Another income tax was implemented in Britain by William Pitt the Younger in his budget of December 1798 to pay for weapons and equipment in preparation for the Napoleonic wars. Pitt’s new graduated income tax began at a levy of 2d in the pound (0.8333%) on incomes over £60 and increased up to a maximum of 2s in the pound (10%) on incomes of over £200 (£170,542 in 2007).

Put like that, it’s obviously a shocking imposition, and I myself would far prefer not to be hurling a goodly fraction of my income at the US military establishment. But I don’t mind a bit paying for public schools; I would pay more; and I would prefer to pay for Medicare for All and a respectable public transportation infrastructure than to pay for my private health insurance or my car. My parents, you see, taught me that it is good and right to share. Because they’re pinkos.

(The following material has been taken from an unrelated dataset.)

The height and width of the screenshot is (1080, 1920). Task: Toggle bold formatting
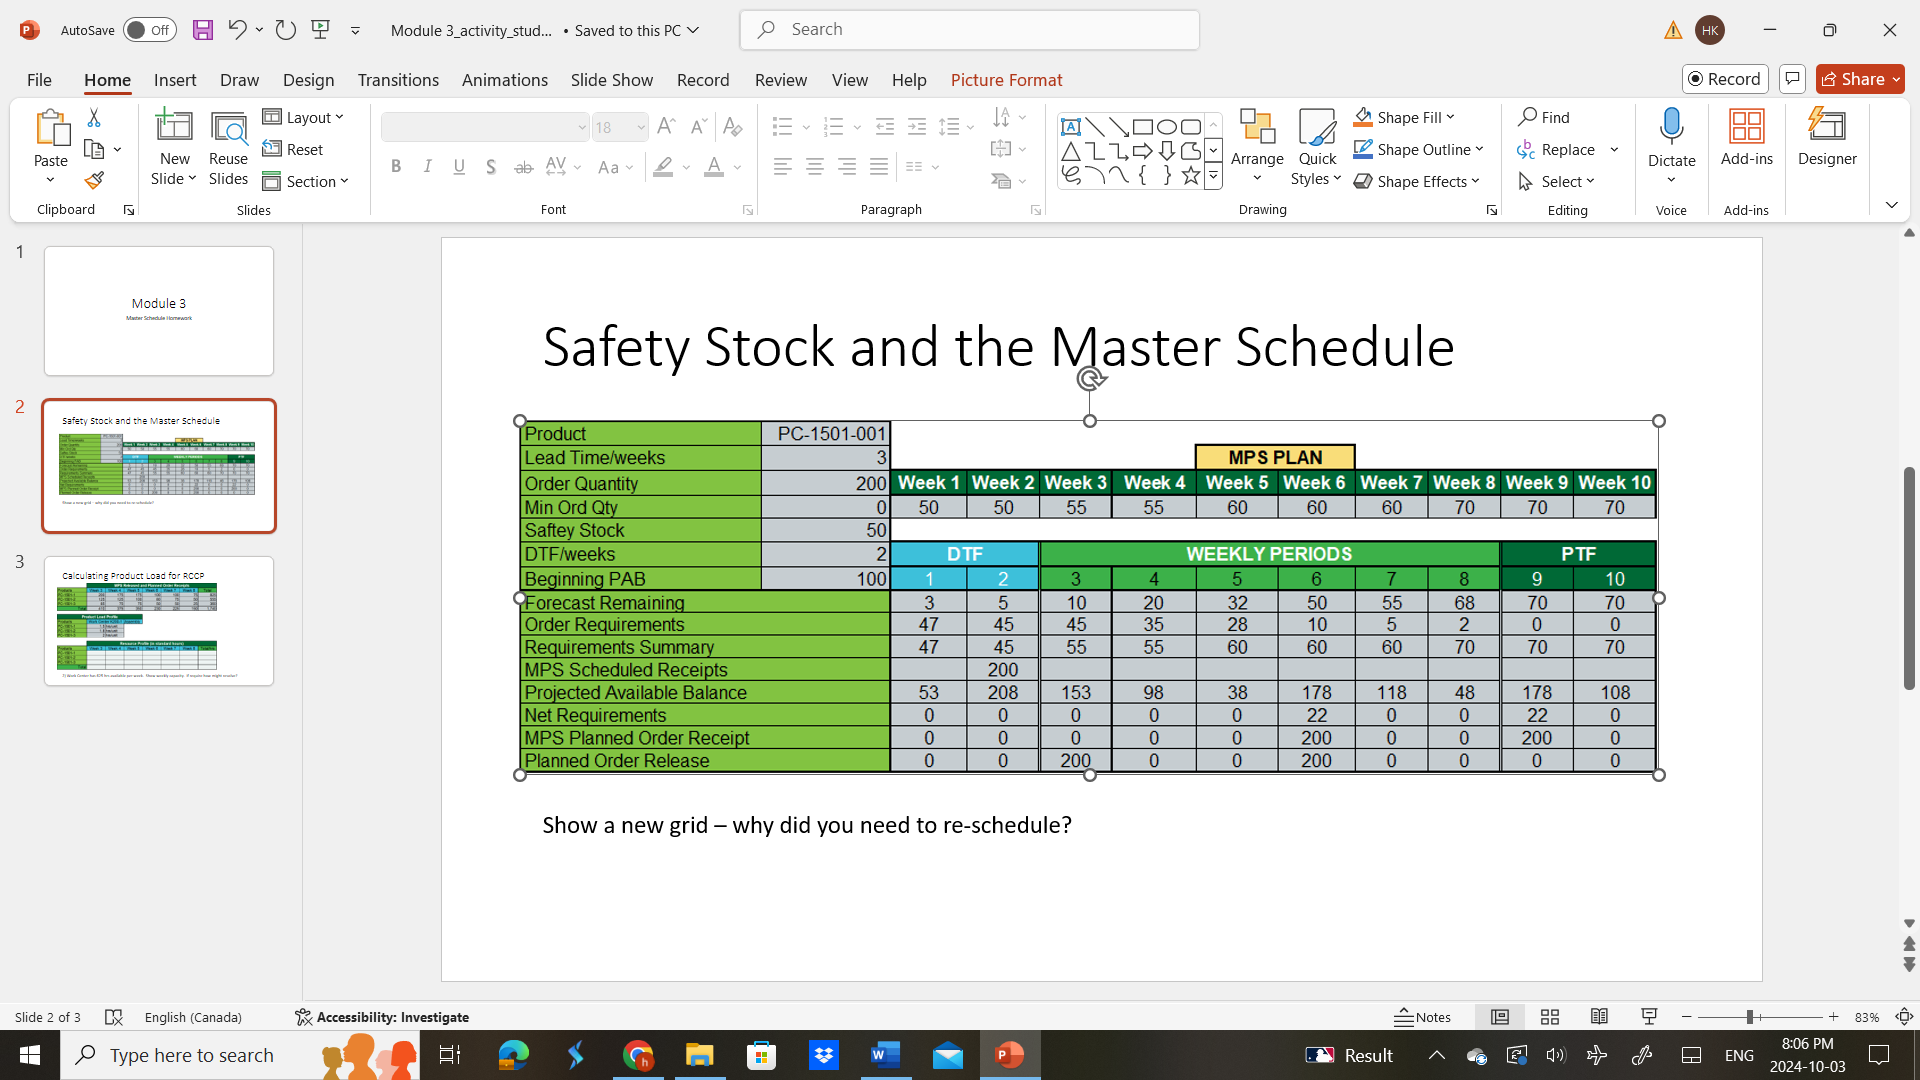point(396,166)
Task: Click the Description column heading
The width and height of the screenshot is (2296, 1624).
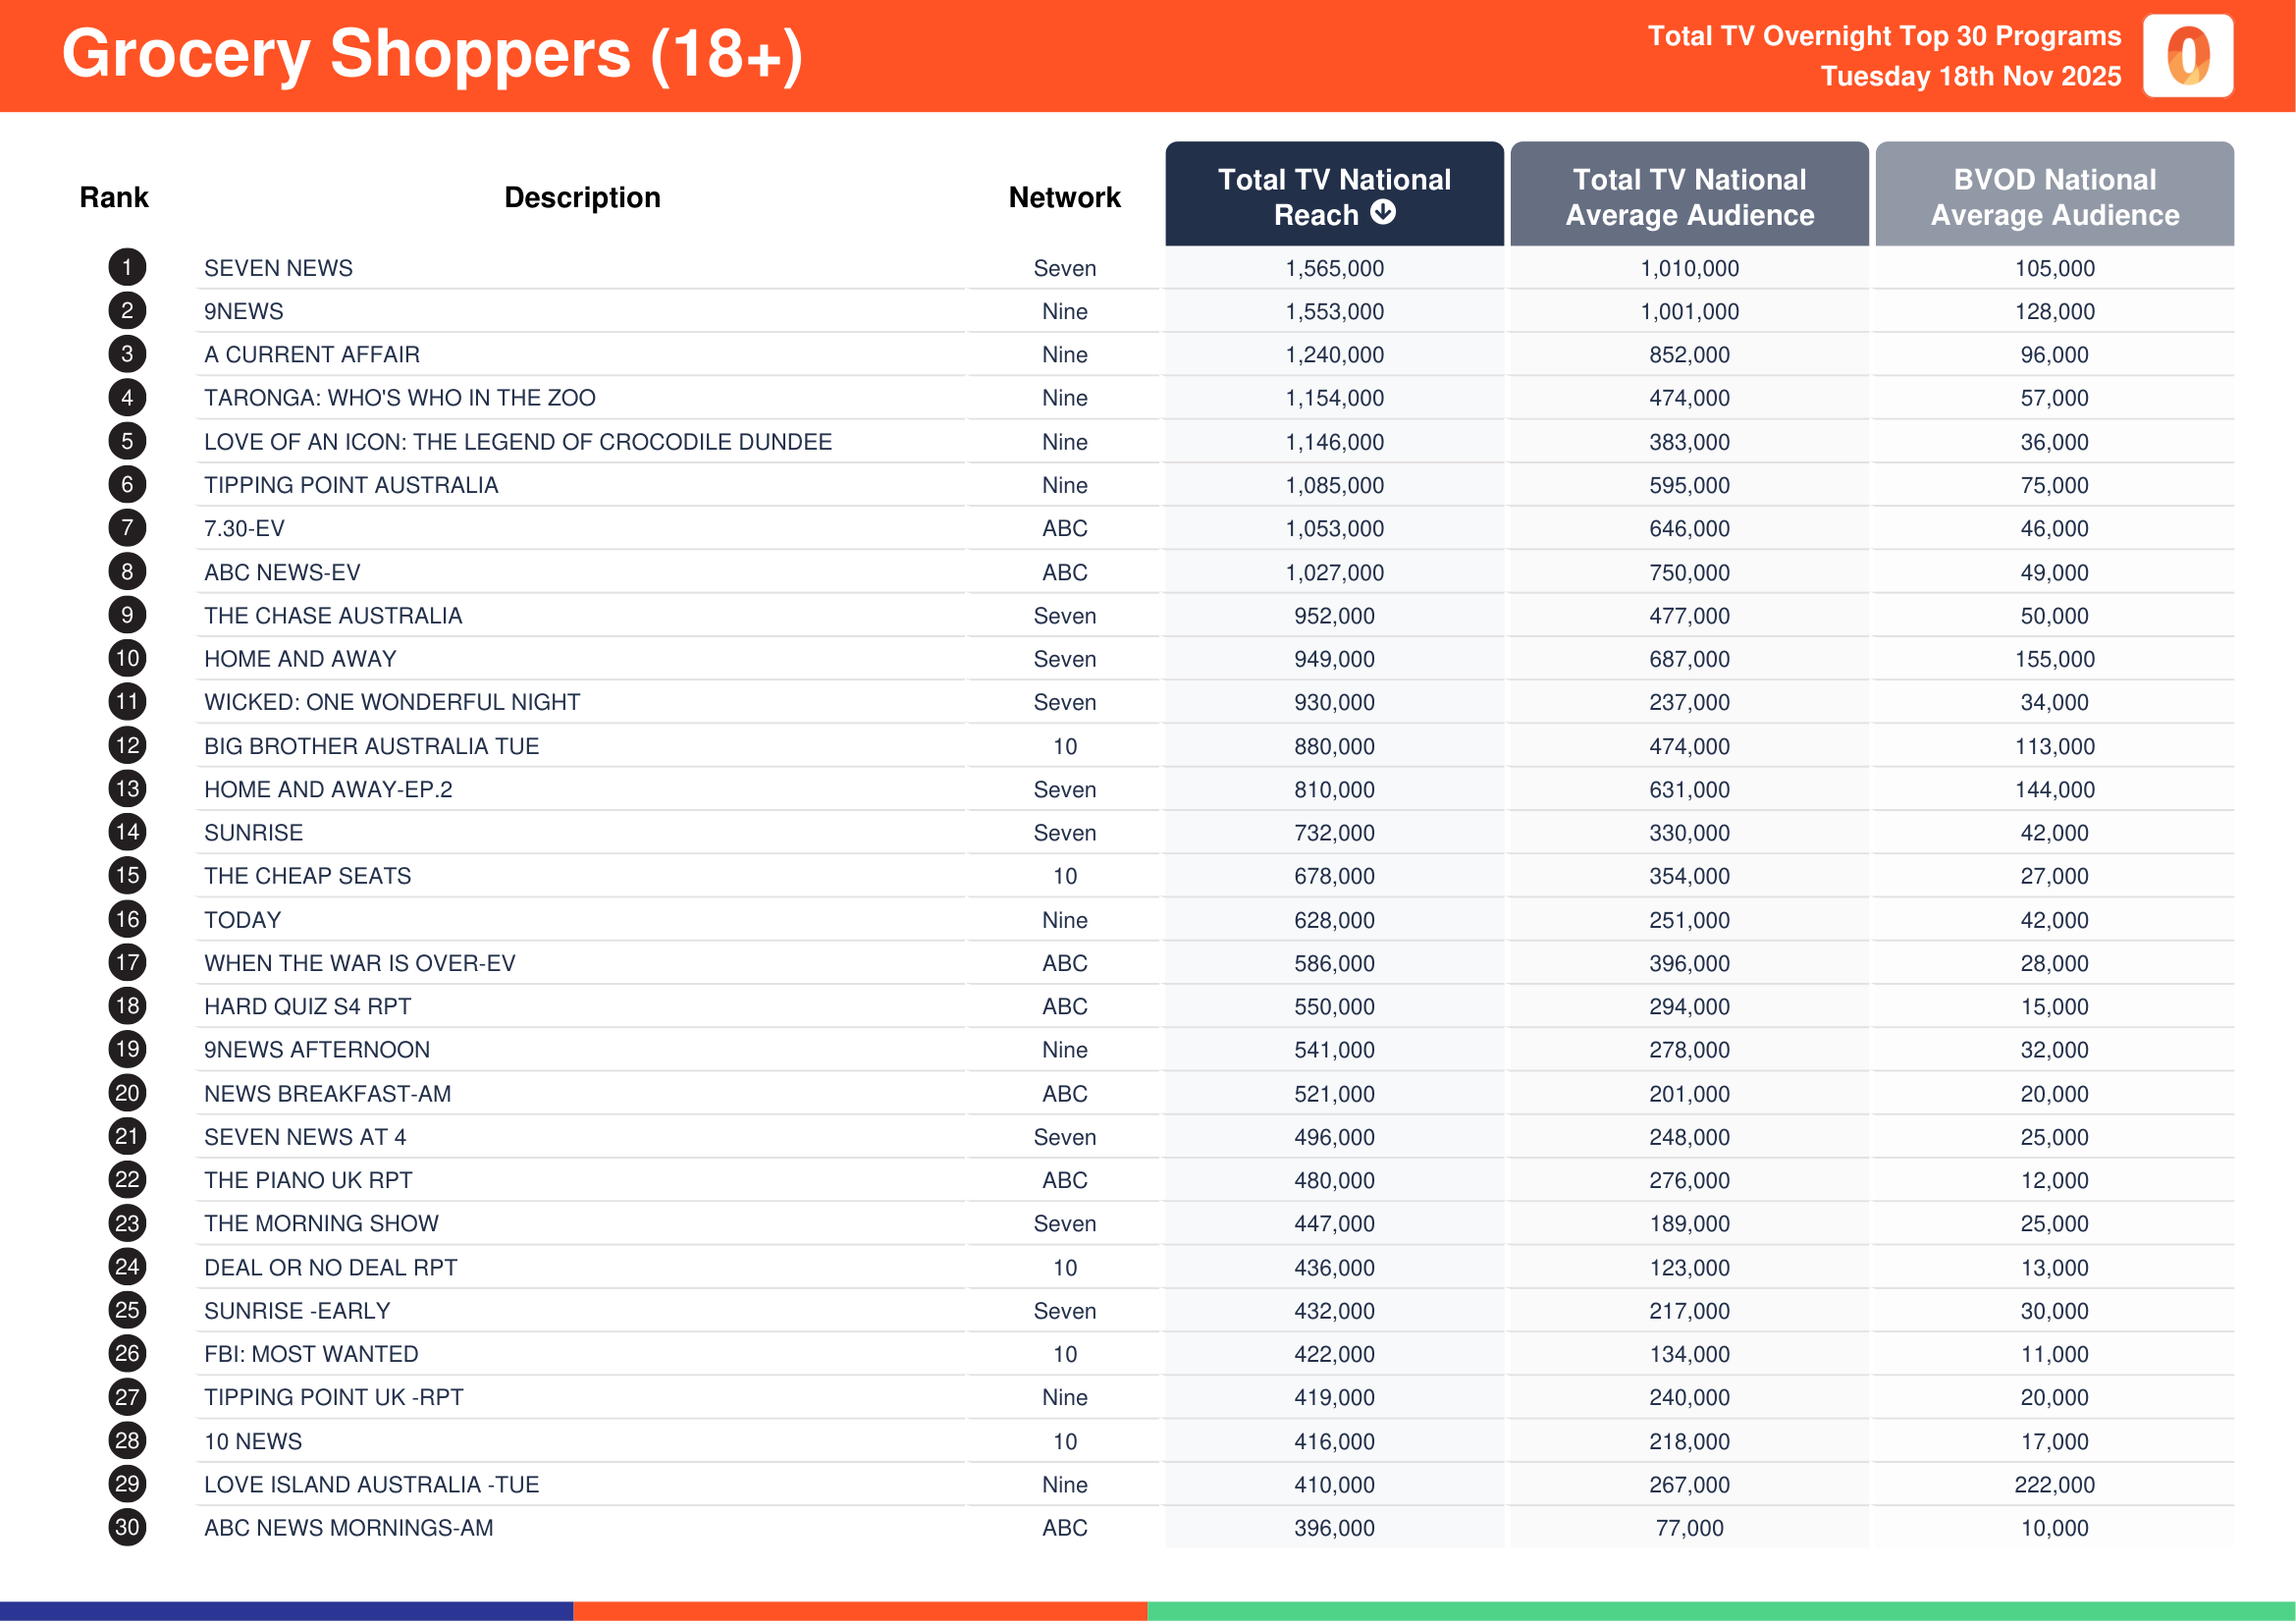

So those are my theories: that conservatives want things to stay the same, and they don’t want to be made to share. When I think of it that way, you know, I can honestly sympathize. I don’t want to grow old and die, and I don’t like being made to do things either. But I am going to grow old and die, and I do have an awful lot of privilege while other people have far less, and it behooves me not to bogart the cash and the happiness and the, you know, access to clean water and antibiotics and so on. My ethical stance boils down to an ultra-streamlined Postel’s law: be kind and tolerant. Or even more simply, don’t be a dick (Cheney.)

Then there’s that whole weird thing about taking the Bible seriously. Or more precisely, taking extremely tiny morsels of the Bible, daisychained together with logical contortions and dubious interpretations, as an infallible guide to modern life that totally lets you off the hook for being a homophobic douchebag. I dunno. I find far more beauty and wonder and testament to the human spirit and the awesomeness of life in the Hubble Ultra Deep Field. But you knew that already.

All of which is to say: dear my Australian friends, screw both candidates and vote Independent or Green. But you were going to do that already.

(At least you guys have preferential voting and won’t accidently Nader yourselves into a Bush administration, touch wood. But that is another ranty, for another time.)